» Directions: Pick up the film review of War, the latest Apes movie, at the point where it stops and continue writing it.

» Article:

I kind of knew that War was going to wind up at least moderately loveable, just from its opening gambit. That would be a trio of intertitles, apparently written in direct response to the endemic and trifling criticism that the arbitrary names of these new Apes movies tend to describe other films in the trilogy even better, which is funny, since War makes it a genuine tradition. (War is a better title for Dawn; Dawn is a better title for Rise; and Rise, of course, is a better title for War; and one of the reasons this might be the last one is that they've run out of all the good nouns.) In any event, this is the last thing that's even mildly amusing until almost an hour later, when Bad Ape shows up, and makes us laugh by being the most pitiful and deranged inhabitant of the end of the world. Perhaps I already mentioned this thing was glum?
It is loveable, nevertheless. Even as our apes talk with abandon (the shifts between the apes'
rarer-and-rarer native sign language and their increasingly-dominant
English speech comes and goes as if by whim, this time around), and even as you wonder what difference it makes that we're not actually looking at human wanderers of the wasteland (other than delivering the technological spectacle that has, you'll agree, always justified these movies, regardless of any other factor whatsoever), the inhuman hominidity of our heroes does do some very, very subtle work in War, which is to render their utterly basic motivations far more interesting than they would be if they were applied to human beings. (For example, there is no way on Earth that the marginal character work they give Luca would play for even a second with a human on the screen—not to spoil things, but he has two whole character beats, and one leads directly into the other in a way that would make you roll your eyes right out of your skull at the cliche of it, if he were human. But, as a gorilla? Hell, it almost works.) I expect that giving us a league of cartoons to cheer for also makes witnessing the bitter end of humanity more palatable, too.

» Supplied data:

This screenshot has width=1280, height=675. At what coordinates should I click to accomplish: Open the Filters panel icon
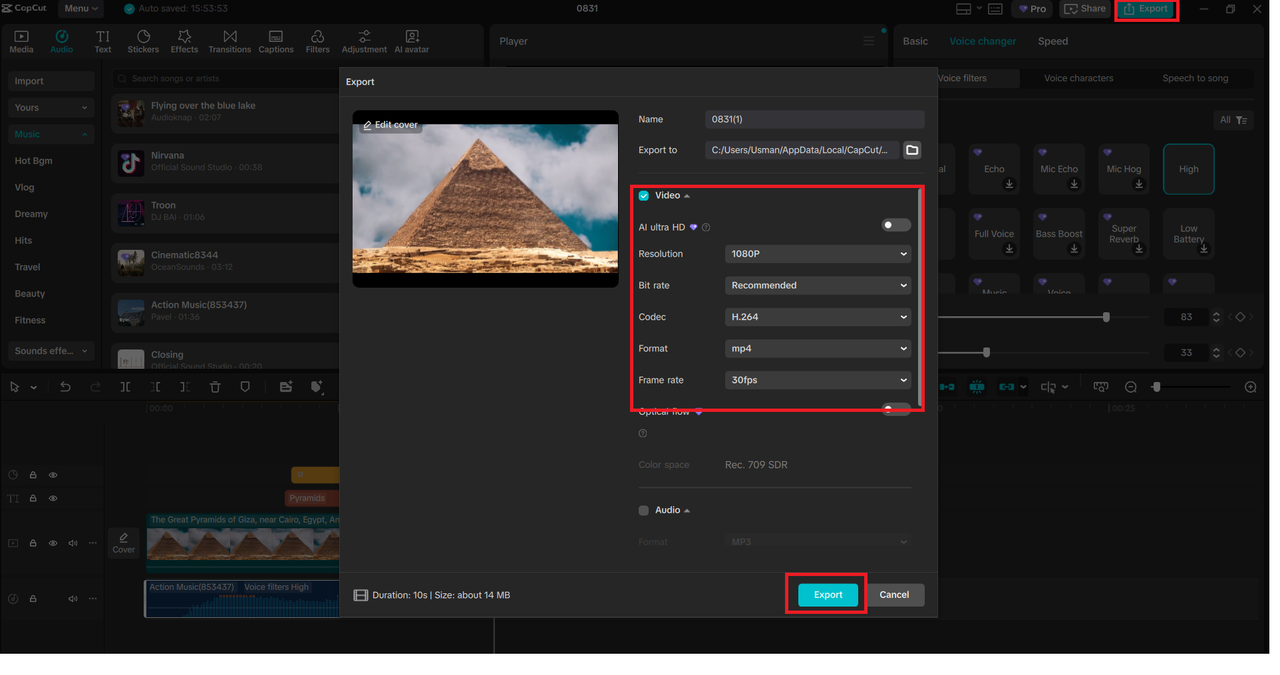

» Output of the task:
War gets more mileage out of its apes than Dawn ever managed, though, especially by complicating Caesar and giving him an internal conflict this time—personified in the hallucinated phantom of Dawn's external one, Koba, whom Caesar is no longer sure was actually wrong—and this makes for significantly more compelling viewing. As should surprise no one, Andy Serkis, starring in Caesar's CGI suit, is more than up to the challenge of filling in the blanks left by director Matt Reeves and co-screenwriter Mark Bomback's script; Serkis deepens the character-as-written beyond anything that I can imagine even seemed possible on the page. Nor is he alone. War's ape cast is an extraordinary mocap ensemble, though there are standouts even amongst the secondary players: Toby Kebbell, reprising Koba, is somehow even more impressive than he was last time, despite a role that amounts to maybe five whole shots; and Karin Konoval is as good as she ever was as Maurice, which is tremendously good indeed.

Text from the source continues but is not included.